# About this exercise
If a line of the records contains the word "Task", list it.

[[ Records for the exercise open ]]

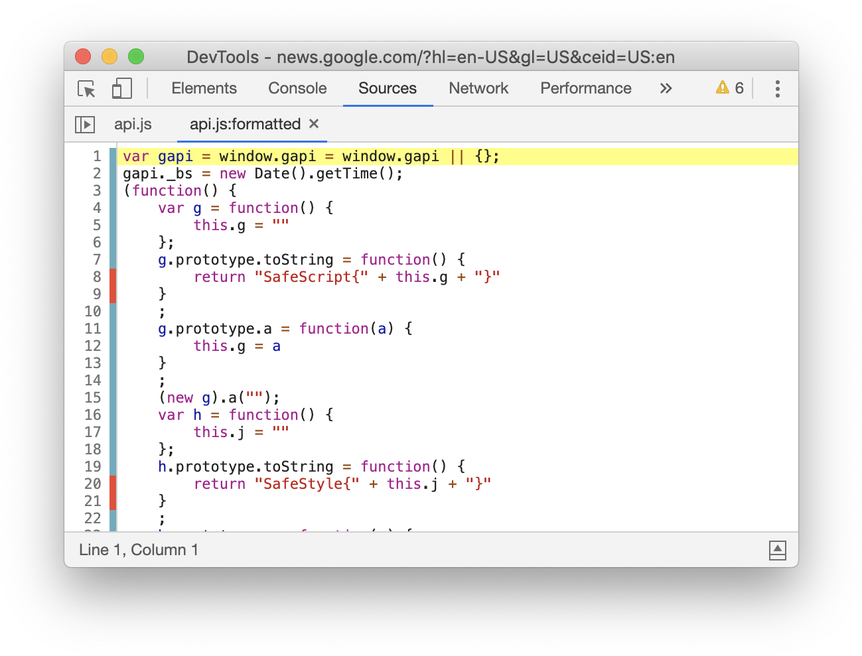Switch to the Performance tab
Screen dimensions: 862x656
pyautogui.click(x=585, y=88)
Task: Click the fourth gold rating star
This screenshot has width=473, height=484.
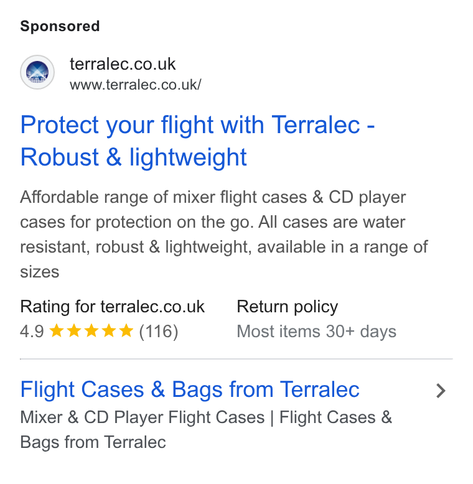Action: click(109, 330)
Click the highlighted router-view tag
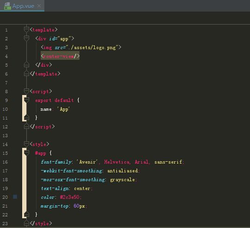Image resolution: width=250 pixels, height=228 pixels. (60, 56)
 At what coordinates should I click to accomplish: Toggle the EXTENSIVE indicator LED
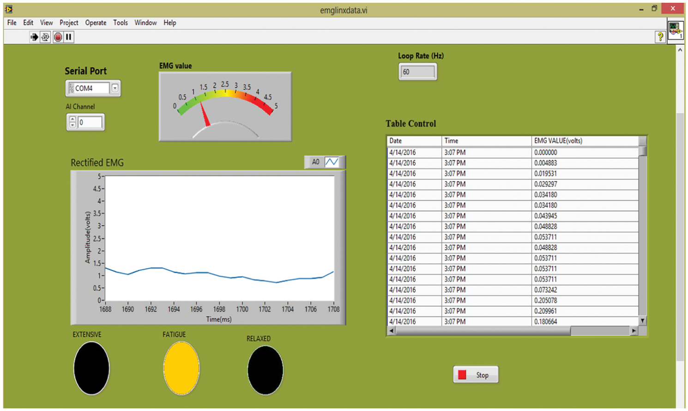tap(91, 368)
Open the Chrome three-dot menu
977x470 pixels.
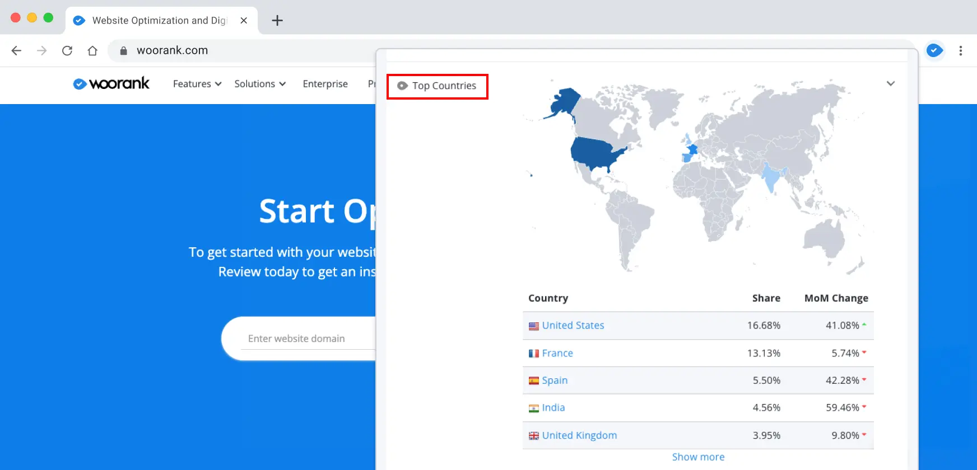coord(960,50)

[[ Records for the exercise closed ]]
[[ Records for the exercise open ]]

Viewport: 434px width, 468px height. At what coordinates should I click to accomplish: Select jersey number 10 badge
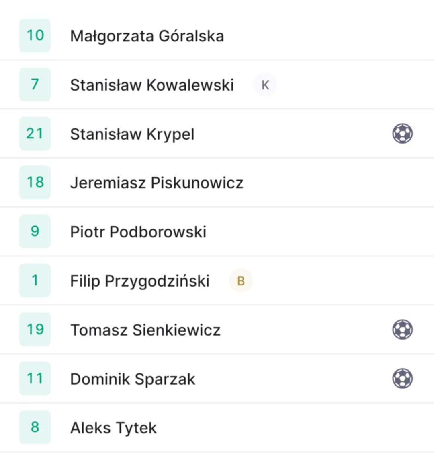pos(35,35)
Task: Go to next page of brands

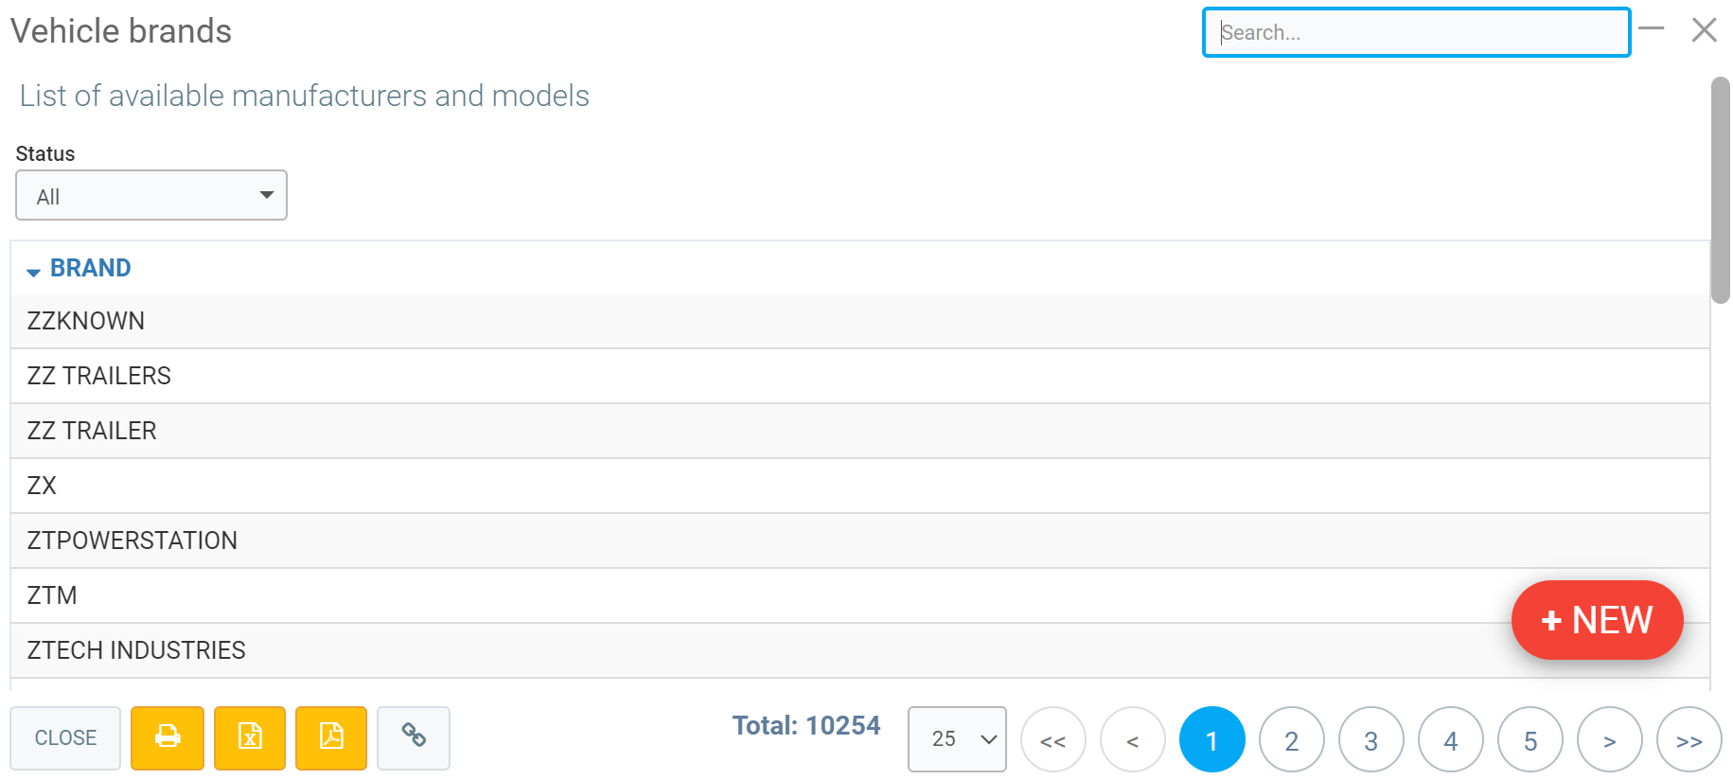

[[ Records for the exercise closed ]]

# Your response
Task: Click the fourth gold rating star
Task: Go to next page of brands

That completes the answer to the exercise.